◆ EXERCISE DESCRIPTION ◆
Before you reproduce the entries that follow, strip out any image they contain and keep the rest exact.

◆ Items listed in a dataset ◆

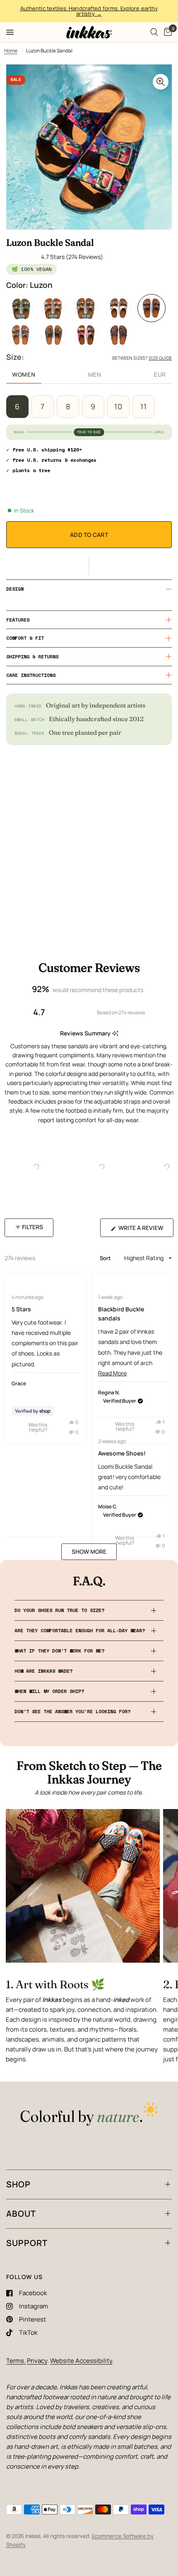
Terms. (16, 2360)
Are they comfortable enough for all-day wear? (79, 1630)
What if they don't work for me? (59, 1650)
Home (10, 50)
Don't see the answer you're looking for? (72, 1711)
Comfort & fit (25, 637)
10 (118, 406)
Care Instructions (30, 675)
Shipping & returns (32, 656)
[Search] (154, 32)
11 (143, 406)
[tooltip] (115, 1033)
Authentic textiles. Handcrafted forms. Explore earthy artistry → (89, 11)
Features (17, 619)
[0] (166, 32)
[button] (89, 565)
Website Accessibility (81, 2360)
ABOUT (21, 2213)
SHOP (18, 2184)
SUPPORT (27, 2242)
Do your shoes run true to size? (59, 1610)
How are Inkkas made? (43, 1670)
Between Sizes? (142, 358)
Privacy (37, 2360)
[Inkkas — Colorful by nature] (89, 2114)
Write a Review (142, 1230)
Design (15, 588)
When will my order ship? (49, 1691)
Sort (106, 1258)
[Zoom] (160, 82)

◆ RESULT ◆
Terms. (16, 2360)
Are they comfortable enough for all-day wear? (79, 1630)
What if they don't work for me? (59, 1650)
Home (10, 50)
Don't see the answer you're looking for? (72, 1711)
Comfort & fit (25, 637)
10 (118, 406)
Care Instructions (30, 675)
Shipping & returns (32, 656)
[Search] (154, 32)
11 (143, 406)
[tooltip] (115, 1033)
Authentic textiles. Handcrafted forms. Explore earthy artistry → (89, 11)
Features (17, 619)
[0] (166, 32)
[button] (89, 565)
Website Accessibility (81, 2360)
ABOUT (21, 2213)
SHOP (18, 2184)
SUPPORT (27, 2242)
Do your shoes run true to size? (59, 1610)
How are Inkkas made? (43, 1670)
Between Sizes? (142, 358)
Privacy (37, 2360)
[Inkkas — Colorful by nature] (89, 2114)
Write a Review (142, 1230)
Design (15, 588)
When will my order ship? (49, 1691)
Sort (106, 1258)
[Zoom] (160, 82)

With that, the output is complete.